After a technical glitch and the loss of data earlier this week, NASA engineers and scientists are finally finding what they'd hoped to discover in the latest Mars mission -- signs of elements that could support life.

Dice-size pieces of whitish matter dug up in a trench on the Martian north pole appears to be ice, according to Ray Arvidson, a co-investigator for Mars Lander's robotic arm team and a professor at Washington University in St. Louis. Dug up in a 7-to-8-cm-deep trench by the Lander's robotic arm, the material disappeared after being exposed to sunlight, leading scientists to believe it was ice that simply melted.

The chunks were left at the bottom of a trench that NASA engineers have dubbed "Dodo-Goldilocks" on June 15, during the 20th Martian day since landing. Several chunks were gone when the Phoenix Lander examined the trench about four days later. The material, which is brighter than the soil around it, looks white or even blue under color enhancements.

And ice -- or rather water -- is exactly what scientists were hoping to find on Mars.

"This week has been like a month's worth of adrenalin," said Arvidson. "If they're ice deposits, they should disappear because water ice is not stable on the surface of Mars at that latitude.... And it's gone. It's disappeared. As soon as the sun hit that material, it disappeared. It's ice. This is why we went, so it's pretty exciting."

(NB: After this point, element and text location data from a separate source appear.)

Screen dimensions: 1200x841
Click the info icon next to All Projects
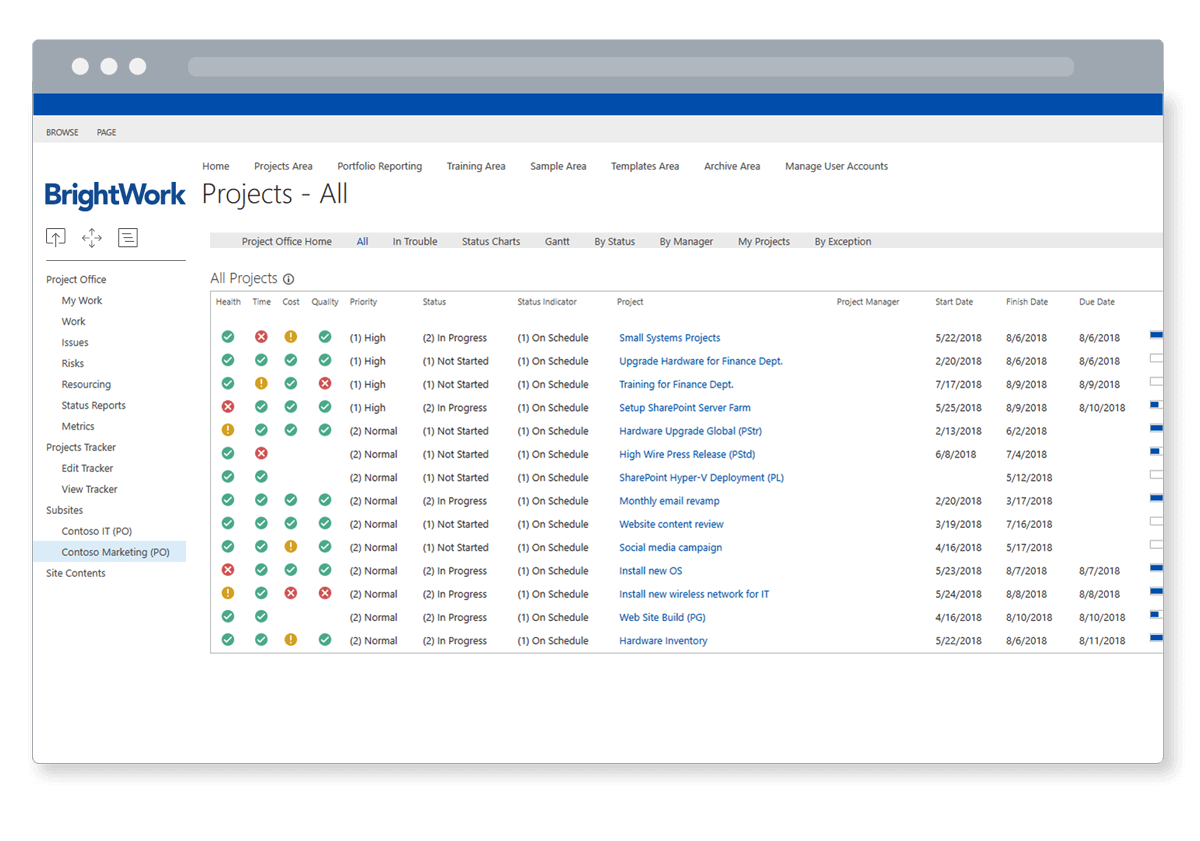289,279
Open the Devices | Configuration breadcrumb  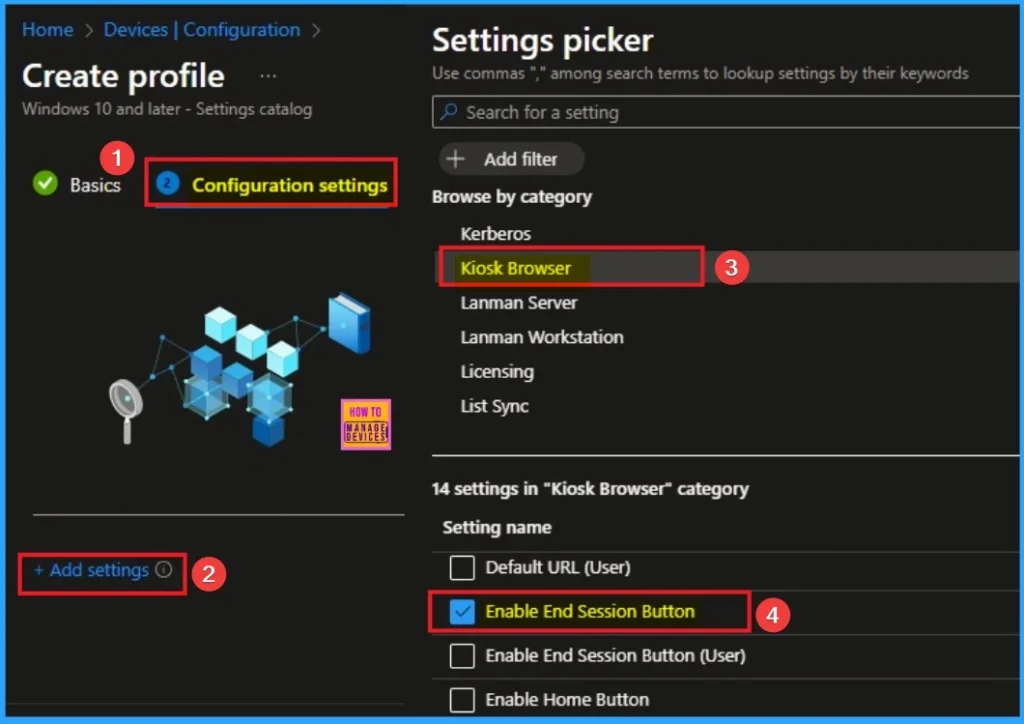tap(201, 30)
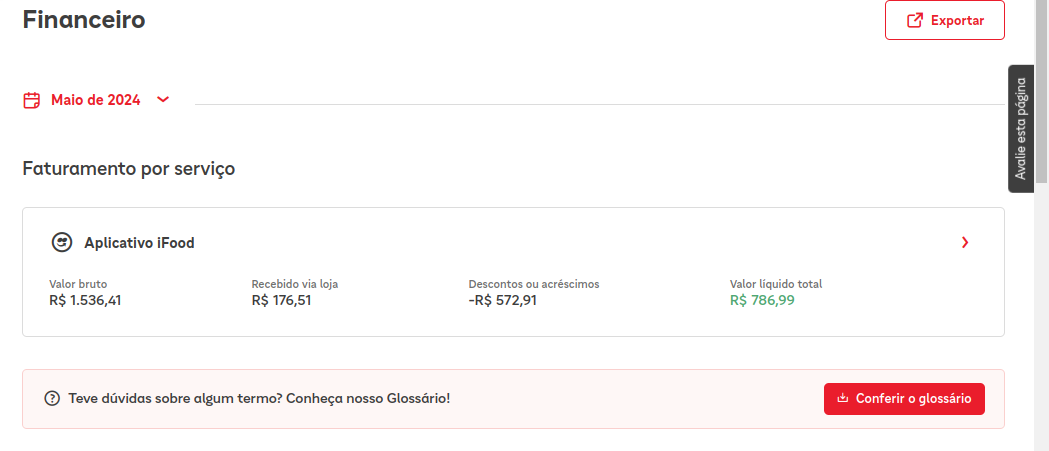Click the Faturamento por serviço section title

pos(128,168)
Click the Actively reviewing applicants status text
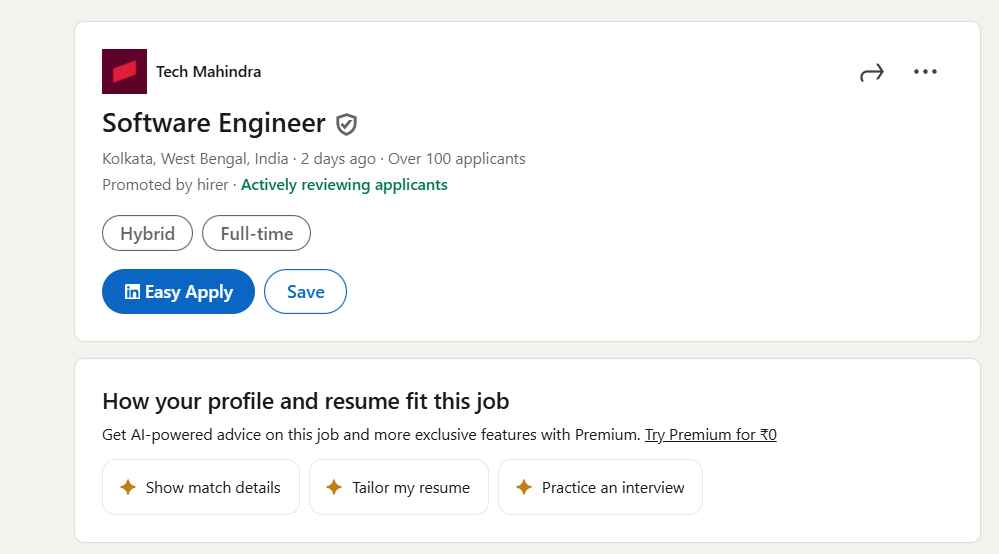Screen dimensions: 999x554 (x=344, y=185)
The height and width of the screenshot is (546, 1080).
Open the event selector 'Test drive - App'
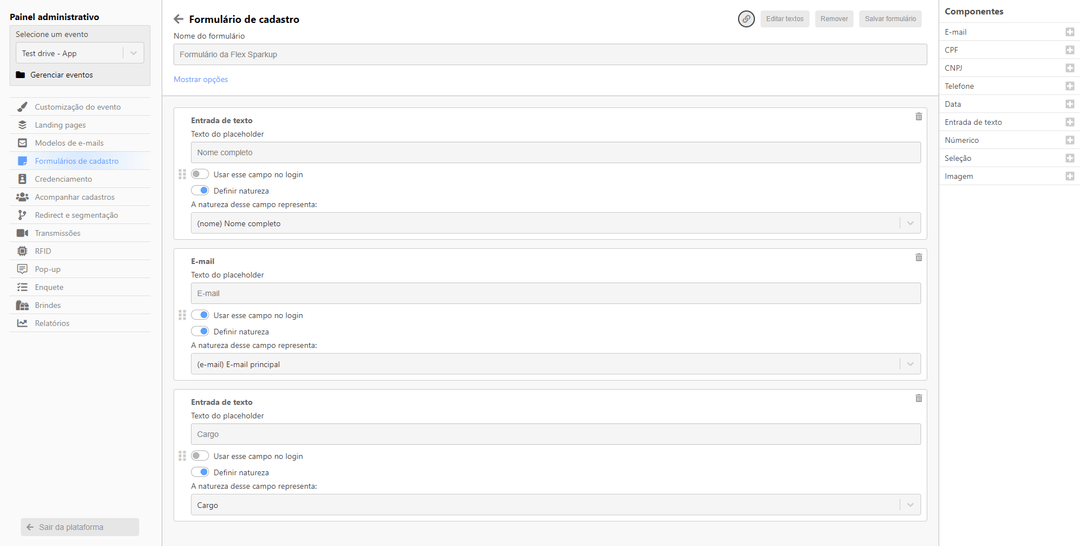[80, 53]
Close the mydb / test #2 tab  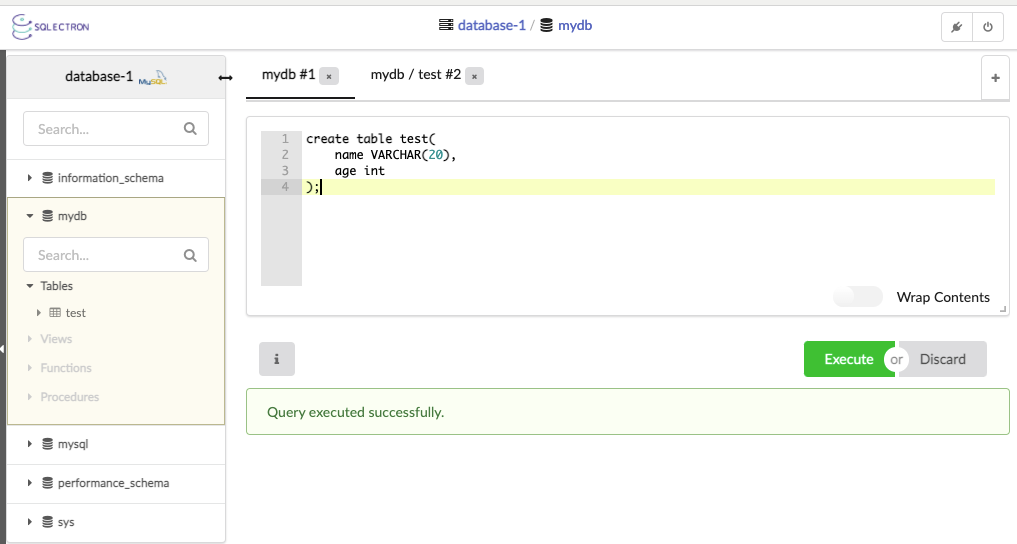pyautogui.click(x=475, y=76)
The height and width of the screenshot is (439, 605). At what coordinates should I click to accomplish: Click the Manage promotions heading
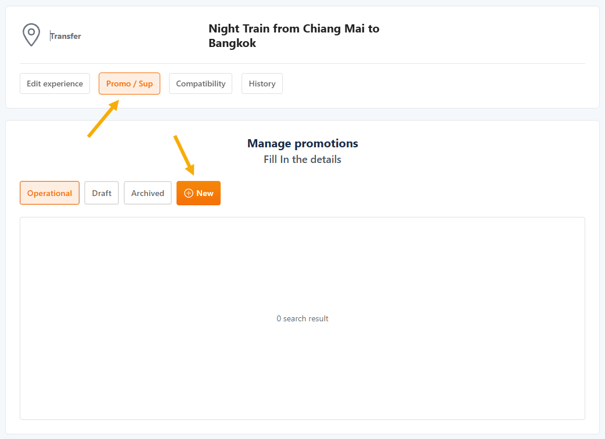point(302,143)

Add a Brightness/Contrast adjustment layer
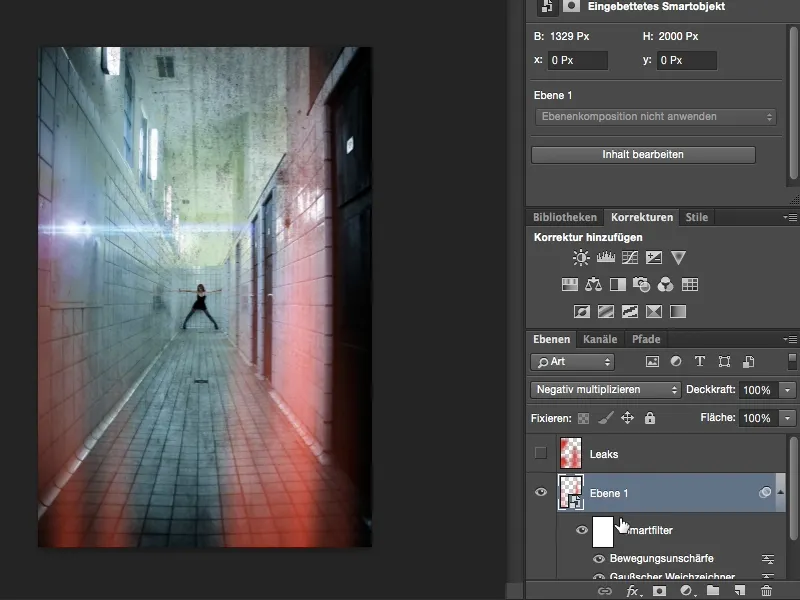point(580,257)
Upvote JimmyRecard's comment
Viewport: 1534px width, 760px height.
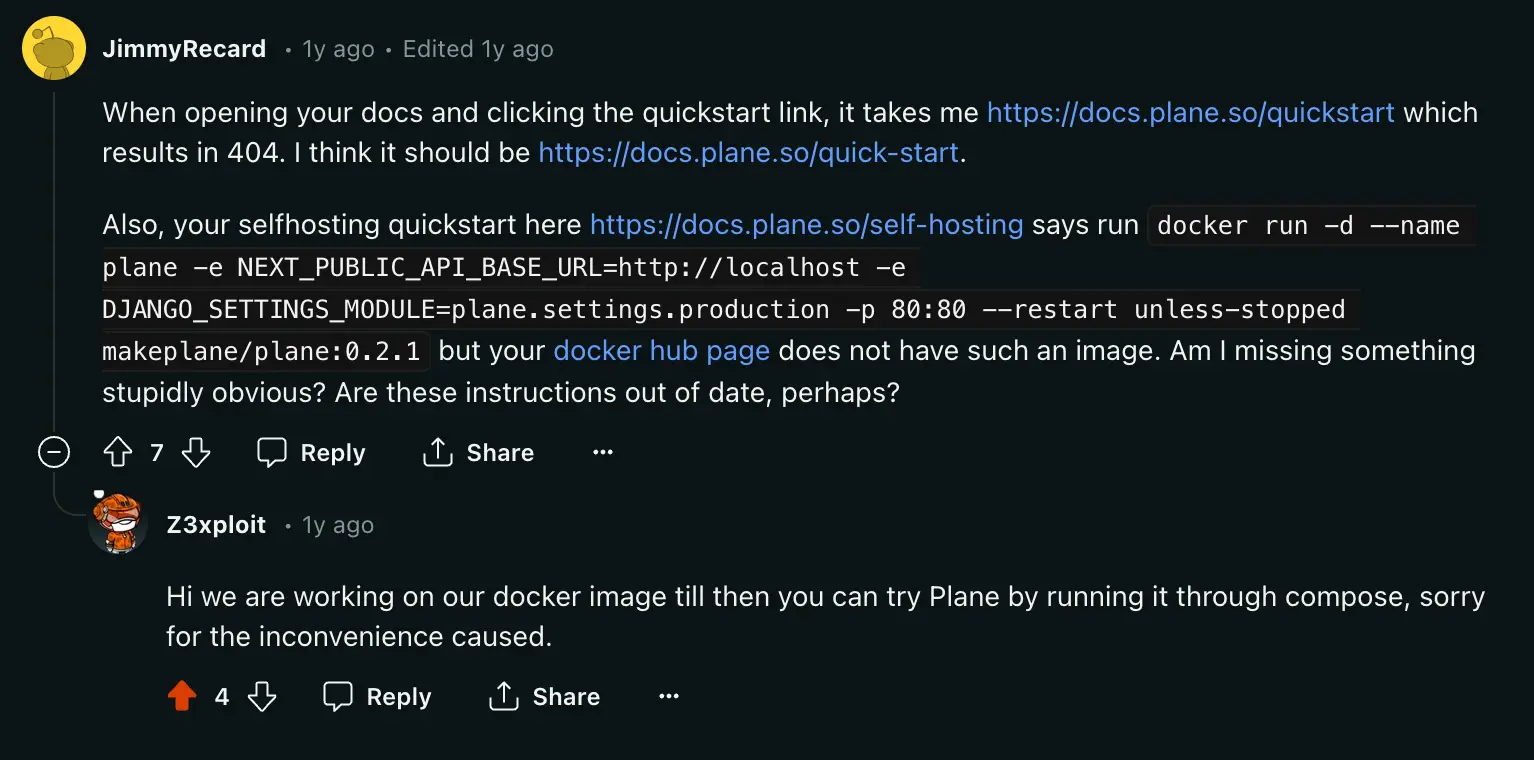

Arvidson said while they were waiting to see how the whitish chunks would respond to being left out in the sun, they instructed the robotic arm on the Lander to dig other trenches. During one of the digs, the robotic arm faulted out, stopping sampling in its tracks. Arvidson explained that the robot hit a very hard material, and after the third time, it automatically stopped work on the job. "It's pretty smart in terms of software," he added. "If the motors on three joints exceed a certain limit, the arm thinks, 'This is too much for me. I'm going to stop and just wait for new instructions.'"

The professor noted that parts of that last trench are white or blue in appearance. "In this case, we think we actually hit pore ice, which is ice intermixed with the pores of the soil," said Arvidson. "It's exactly what we expect. About five centimeters down, we predicted the ice would start. The pores of the soil would be filled with ice. We can scrape it and rasp it. We'll unfold our full arsenal of ice-attack tools."

That means scientists have found ice in two different trenches -- finds that Arvidson called "spectacularly good".

"If we can confirm that there is water or ice there, it will tell us there is a potential for life," said Matthew Robinson, the robotic arm flight software engineer at the Jet Propulsion Laboratory. "Water is one of the main elements of life. It goes back to the fundamental question of 'Are we alone out there?' Is there life there even in a microscopic form? Or is there the possibility that there used to be life?

"If microscopic life exists elsewhere, other life could exist elsewhere," he added.

Now NASA's scientists are getting ready to launch a major series of tests. The next step is for programmers to send code to the robotic arm that instructs it to scoop up more soil and deliver it to three different onboard analyzers -- an oven that will bake it and test the gases that are emitted, a microscopic imager that will send photos back to Earth, and a wet chemistry lab.

The Lander already has sent back initial images from the microscope of an earlier soil sample. Arvidson said it's difficult to interpret the images without considering them along with data from the other analyzers.

These successes come after a software glitch earlier this week that caused data to be lost.

Arvidson said that the Lander lost some pictures, but they can be reacquired once the software bug is fixed. He explained that the Lander has a flash drive that stores 116Mbit of data and then sends that information back to NASA. He noted that the problem doesn't lie with the hardware. Rather, it's an issue of competing priorities trying to write to the flash at the same time.

Programmers are working on a patch for the problem now.